- SOURCE PASSAGE -
.....
MANILA—The Philippine government and a human rights group on Saturday hailed a US court decision awarding compensation to victims of the dictatorship of Ferdinand Marcos as a symbolic victory.

The US decision, awarding about $1,000 each to some 7,500 victims of Marcos-era abuses, would provide some vindication more than 20 years after the dictator was toppled from power, a government official said.

“We welcome (the decision) insofar as it puts closure to decades-long wait of the claimants in this case. It is a vindication for a wrong that was done to them,” said President Benigno Aquino’s spokeswoman Abigail Valte.

Father Dionito Cabillas, secretary-general of Selda, a victims’ organization which originally brought the case, said: “It is small but it is a symbol of justice, a symbol of triumph for the sickly and aging victims of the Marcos dictatorship.”

A US federal judge in Honolulu earlier this week approved the distribution of $7.5 million as part of a settlement to those tortured, detained and killed under Marcos.

The money comes from assets held in the US by a crony of Marcos, in whose name the dictator allegedly bought land in Texas and Colorado.

Marcos, who came to power in 1965 and declared martial law in 1972, used such cronies to plunder state coffers and stash his money abroad until he was overthrown by a popular revolt in 1986.
.....
- REQUIRED ACTION 1 -
Quote the article on the Marcos victims' compensation word for word, between "MANILA—The Philippine government" and "government official said.", inclusive.
- REQUIRED ACTION 2 -
List every person named in the article on the Marcos victims' compensation.

[Collected data entries]
.....
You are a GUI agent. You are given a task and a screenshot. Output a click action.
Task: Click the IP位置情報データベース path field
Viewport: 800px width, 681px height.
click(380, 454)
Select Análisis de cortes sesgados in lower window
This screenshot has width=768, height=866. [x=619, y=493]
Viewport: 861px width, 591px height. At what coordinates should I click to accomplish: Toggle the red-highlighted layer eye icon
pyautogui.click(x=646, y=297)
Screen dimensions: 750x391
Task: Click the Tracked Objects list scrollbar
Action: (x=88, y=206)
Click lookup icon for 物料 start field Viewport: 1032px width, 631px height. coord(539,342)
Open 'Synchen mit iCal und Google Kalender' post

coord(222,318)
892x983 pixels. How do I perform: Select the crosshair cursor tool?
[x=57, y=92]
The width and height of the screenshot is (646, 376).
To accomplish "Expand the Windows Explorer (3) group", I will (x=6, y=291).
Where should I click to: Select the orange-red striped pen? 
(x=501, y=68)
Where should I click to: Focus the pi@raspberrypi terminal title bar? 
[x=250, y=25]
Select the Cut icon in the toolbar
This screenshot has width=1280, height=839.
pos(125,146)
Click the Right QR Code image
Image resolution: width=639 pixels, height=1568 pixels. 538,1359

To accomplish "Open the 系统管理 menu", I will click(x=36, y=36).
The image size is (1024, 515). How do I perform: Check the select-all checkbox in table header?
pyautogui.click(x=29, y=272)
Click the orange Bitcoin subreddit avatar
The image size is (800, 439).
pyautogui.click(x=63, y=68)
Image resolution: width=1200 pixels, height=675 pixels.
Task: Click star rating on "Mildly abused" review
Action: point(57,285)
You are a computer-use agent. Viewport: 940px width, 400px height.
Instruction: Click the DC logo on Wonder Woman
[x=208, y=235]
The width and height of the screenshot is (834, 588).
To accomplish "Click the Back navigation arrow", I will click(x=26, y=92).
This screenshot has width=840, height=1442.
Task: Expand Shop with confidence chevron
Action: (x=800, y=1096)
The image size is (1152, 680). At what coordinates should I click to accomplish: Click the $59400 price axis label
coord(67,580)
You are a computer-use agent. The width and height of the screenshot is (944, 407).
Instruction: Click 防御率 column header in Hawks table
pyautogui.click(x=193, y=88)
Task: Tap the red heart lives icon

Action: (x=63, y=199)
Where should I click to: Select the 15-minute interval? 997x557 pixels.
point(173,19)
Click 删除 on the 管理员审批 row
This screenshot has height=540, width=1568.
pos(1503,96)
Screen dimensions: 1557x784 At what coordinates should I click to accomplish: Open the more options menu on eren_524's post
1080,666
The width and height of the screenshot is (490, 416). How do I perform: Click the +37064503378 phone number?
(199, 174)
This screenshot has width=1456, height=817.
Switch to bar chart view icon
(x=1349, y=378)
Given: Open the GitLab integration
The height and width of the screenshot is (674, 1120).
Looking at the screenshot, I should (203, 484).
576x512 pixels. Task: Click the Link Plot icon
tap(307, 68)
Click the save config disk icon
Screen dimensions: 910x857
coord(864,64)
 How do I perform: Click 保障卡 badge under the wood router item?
.....
- WRITTEN RESPONSE 1 -
MANILA—The Philippine government and a human rights group on Saturday hailed a US court decision awarding compensation to victims of the dictatorship of Ferdinand Marcos as a symbolic victory.

The US decision, awarding about $1,000 each to some 7,500 victims of Marcos-era abuses, would provide some vindication more than 20 years after the dictator was toppled from power, a government official said.

- WRITTEN RESPONSE 2 -
Ferdinand Marcos
Benigno Aquino
Abigail Valte
Dionito Cabillas